| Requirement 1 |
Reproduce the part of the Hawking excerpt that opens with the words containing "An initial response" and closes with "of the time.".
| Requirement 2 |
Rewrite the part of the listing that opens with the line containing "Expand the Allocate" and runs to the end of the listing, putting "navigation pane" in place of "sidebar" and changing nothing else.

** START OF Selected passage **

An initial response to: “Hawking: God did not create Universe”[1]
Article by David Hollands, who is currently a Christian believer from west London.
In Stephen Hawking’s new book, The Grand Design[2], he states:
We each exist for but a short time and in that time explore but a small part of the whole Universe. But humans are a curious species. We wonder, we seek answers. Living in this vast world that is by turns kind and cruel, and gazing at the immense heavens above, people have always asked a multitude of questions: How can we understand the world in which we find ourselves? How does the Universe behave? What is the nature of reality? Where did all this come from? Did the Universe need a creator? Most of us do not spend most of our time worrying about these questions, but almost all of us worry about them some of the time.

** END OF Selected passage **
** START OF Data in this exercise **

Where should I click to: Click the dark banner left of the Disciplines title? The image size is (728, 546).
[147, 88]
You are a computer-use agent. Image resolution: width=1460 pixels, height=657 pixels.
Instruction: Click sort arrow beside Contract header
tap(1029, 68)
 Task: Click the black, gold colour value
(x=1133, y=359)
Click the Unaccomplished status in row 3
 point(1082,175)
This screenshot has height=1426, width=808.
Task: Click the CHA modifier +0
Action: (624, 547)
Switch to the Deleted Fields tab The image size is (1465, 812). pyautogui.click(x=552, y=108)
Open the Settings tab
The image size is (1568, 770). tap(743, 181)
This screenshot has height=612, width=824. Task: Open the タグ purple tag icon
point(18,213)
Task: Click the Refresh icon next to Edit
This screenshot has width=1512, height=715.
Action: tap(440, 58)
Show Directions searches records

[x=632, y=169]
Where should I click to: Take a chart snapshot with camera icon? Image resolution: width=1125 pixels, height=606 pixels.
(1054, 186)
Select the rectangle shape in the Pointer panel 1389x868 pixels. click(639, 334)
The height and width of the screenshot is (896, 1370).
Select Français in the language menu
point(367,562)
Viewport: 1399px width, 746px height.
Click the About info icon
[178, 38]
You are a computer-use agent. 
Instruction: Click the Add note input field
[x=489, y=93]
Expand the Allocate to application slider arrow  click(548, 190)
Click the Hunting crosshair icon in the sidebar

** END OF Data in this exercise **

| Correct output 1 |
An initial response to: “Hawking: God did not create Universe”[1]
Article by David Hollands, who is currently a Christian believer from west London.
In Stephen Hawking’s new book, The Grand Design[2], he states:
We each exist for but a short time and in that time explore but a small part of the whole Universe. But humans are a curious species. We wonder, we seek answers. Living in this vast world that is by turns kind and cruel, and gazing at the immense heavens above, people have always asked a multitude of questions: How can we understand the world in which we find ourselves? How does the Universe behave? What is the nature of reality? Where did all this come from? Did the Universe need a creator? Most of us do not spend most of our time worrying about these questions, but almost all of us worry about them some of the time.

| Correct output 2 |
Expand the Allocate to application slider arrow  click(548, 190)
Click the Hunting crosshair icon in the navigation pane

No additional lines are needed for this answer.